_PROBLEM_: Retype every line of the listing below without changing a single character.

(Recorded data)
▶
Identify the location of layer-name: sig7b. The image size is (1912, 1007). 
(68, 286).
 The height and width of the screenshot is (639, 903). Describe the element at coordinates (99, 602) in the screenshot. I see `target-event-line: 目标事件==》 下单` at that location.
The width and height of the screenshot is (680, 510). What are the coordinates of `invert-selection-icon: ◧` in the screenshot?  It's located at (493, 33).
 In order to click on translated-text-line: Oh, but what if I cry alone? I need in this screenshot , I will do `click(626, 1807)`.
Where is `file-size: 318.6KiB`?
◀
_TASK ANSWER_:
Identify the location of layer-name: sig7b. The image size is (1912, 1007). 
(68, 286).
 The height and width of the screenshot is (639, 903). Describe the element at coordinates (99, 602) in the screenshot. I see `target-event-line: 目标事件==》 下单` at that location.
The width and height of the screenshot is (680, 510). What are the coordinates of `invert-selection-icon: ◧` in the screenshot?  It's located at (493, 33).
 In order to click on translated-text-line: Oh, but what if I cry alone? I need in this screenshot , I will do `click(626, 1807)`.
Where is `file-size: 318.6KiB`?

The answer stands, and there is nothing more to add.